THE TASK = Each line of the material must reappear unchanged in the answer.

DATA RECORDS =
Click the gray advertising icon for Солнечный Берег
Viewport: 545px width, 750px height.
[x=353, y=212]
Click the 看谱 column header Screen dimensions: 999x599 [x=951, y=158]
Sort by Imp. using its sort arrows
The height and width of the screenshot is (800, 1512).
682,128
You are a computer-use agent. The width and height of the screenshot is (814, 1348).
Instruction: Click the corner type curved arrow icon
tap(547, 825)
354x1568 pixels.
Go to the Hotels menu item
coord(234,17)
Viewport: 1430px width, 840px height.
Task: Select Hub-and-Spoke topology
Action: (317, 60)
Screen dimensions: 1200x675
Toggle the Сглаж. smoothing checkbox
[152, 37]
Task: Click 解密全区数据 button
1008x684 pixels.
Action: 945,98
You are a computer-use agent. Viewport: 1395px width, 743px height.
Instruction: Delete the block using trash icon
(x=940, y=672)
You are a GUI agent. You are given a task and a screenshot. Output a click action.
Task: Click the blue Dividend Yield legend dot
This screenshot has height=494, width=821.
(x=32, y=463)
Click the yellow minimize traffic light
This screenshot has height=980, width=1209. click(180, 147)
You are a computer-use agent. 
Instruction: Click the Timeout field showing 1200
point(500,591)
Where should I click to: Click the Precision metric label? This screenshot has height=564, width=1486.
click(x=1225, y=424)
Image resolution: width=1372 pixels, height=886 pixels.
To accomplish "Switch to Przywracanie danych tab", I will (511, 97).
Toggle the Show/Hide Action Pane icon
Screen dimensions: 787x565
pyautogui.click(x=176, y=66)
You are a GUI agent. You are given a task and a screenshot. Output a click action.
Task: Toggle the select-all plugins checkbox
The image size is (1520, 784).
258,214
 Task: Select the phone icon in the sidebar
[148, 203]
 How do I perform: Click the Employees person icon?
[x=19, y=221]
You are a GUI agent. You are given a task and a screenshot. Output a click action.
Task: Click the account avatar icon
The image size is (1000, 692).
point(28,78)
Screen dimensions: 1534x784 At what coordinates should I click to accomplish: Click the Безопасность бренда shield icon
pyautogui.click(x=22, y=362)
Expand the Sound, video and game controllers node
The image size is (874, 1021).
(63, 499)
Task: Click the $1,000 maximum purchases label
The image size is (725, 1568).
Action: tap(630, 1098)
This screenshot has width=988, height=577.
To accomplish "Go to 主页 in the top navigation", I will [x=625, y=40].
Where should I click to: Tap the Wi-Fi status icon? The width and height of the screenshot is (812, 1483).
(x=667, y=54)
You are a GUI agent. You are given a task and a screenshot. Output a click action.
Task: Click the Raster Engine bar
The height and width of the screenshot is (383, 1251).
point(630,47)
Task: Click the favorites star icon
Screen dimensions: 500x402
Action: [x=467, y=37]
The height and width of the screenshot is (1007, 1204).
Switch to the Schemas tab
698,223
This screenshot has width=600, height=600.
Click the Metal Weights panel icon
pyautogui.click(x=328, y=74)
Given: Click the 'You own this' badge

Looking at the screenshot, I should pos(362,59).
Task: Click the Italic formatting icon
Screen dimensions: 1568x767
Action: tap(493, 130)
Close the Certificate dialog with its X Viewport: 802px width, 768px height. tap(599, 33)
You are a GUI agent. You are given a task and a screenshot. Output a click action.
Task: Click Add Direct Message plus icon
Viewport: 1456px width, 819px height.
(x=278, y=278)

WRITTEN SOLUTION =
Click the gray advertising icon for Солнечный Берег
Viewport: 545px width, 750px height.
[x=353, y=212]
Click the 看谱 column header Screen dimensions: 999x599 [x=951, y=158]
Sort by Imp. using its sort arrows
The height and width of the screenshot is (800, 1512).
682,128
You are a computer-use agent. The width and height of the screenshot is (814, 1348).
Instruction: Click the corner type curved arrow icon
tap(547, 825)
354x1568 pixels.
Go to the Hotels menu item
coord(234,17)
Viewport: 1430px width, 840px height.
Task: Select Hub-and-Spoke topology
Action: (317, 60)
Screen dimensions: 1200x675
Toggle the Сглаж. smoothing checkbox
[152, 37]
Task: Click 解密全区数据 button
1008x684 pixels.
Action: 945,98
You are a computer-use agent. Viewport: 1395px width, 743px height.
Instruction: Delete the block using trash icon
(x=940, y=672)
You are a GUI agent. You are given a task and a screenshot. Output a click action.
Task: Click the blue Dividend Yield legend dot
This screenshot has height=494, width=821.
(x=32, y=463)
Click the yellow minimize traffic light
This screenshot has height=980, width=1209. click(180, 147)
You are a computer-use agent. 
Instruction: Click the Timeout field showing 1200
point(500,591)
Where should I click to: Click the Precision metric label? This screenshot has height=564, width=1486.
click(x=1225, y=424)
Image resolution: width=1372 pixels, height=886 pixels.
To accomplish "Switch to Przywracanie danych tab", I will (511, 97).
Toggle the Show/Hide Action Pane icon
Screen dimensions: 787x565
pyautogui.click(x=176, y=66)
You are a GUI agent. You are given a task and a screenshot. Output a click action.
Task: Toggle the select-all plugins checkbox
The image size is (1520, 784).
258,214
 Task: Select the phone icon in the sidebar
[148, 203]
 How do I perform: Click the Employees person icon?
[x=19, y=221]
You are a GUI agent. You are given a task and a screenshot. Output a click action.
Task: Click the account avatar icon
The image size is (1000, 692).
point(28,78)
Screen dimensions: 1534x784 At what coordinates should I click to accomplish: Click the Безопасность бренда shield icon
pyautogui.click(x=22, y=362)
Expand the Sound, video and game controllers node
The image size is (874, 1021).
(63, 499)
Task: Click the $1,000 maximum purchases label
The image size is (725, 1568).
Action: tap(630, 1098)
This screenshot has width=988, height=577.
To accomplish "Go to 主页 in the top navigation", I will [x=625, y=40].
Where should I click to: Tap the Wi-Fi status icon? The width and height of the screenshot is (812, 1483).
(x=667, y=54)
You are a GUI agent. You are given a task and a screenshot. Output a click action.
Task: Click the Raster Engine bar
The height and width of the screenshot is (383, 1251).
point(630,47)
Task: Click the favorites star icon
Screen dimensions: 500x402
Action: [x=467, y=37]
The height and width of the screenshot is (1007, 1204).
Switch to the Schemas tab
698,223
This screenshot has width=600, height=600.
Click the Metal Weights panel icon
pyautogui.click(x=328, y=74)
Given: Click the 'You own this' badge

Looking at the screenshot, I should pos(362,59).
Task: Click the Italic formatting icon
Screen dimensions: 1568x767
Action: tap(493, 130)
Close the Certificate dialog with its X Viewport: 802px width, 768px height. tap(599, 33)
You are a GUI agent. You are given a task and a screenshot. Output a click action.
Task: Click Add Direct Message plus icon
Viewport: 1456px width, 819px height.
(x=278, y=278)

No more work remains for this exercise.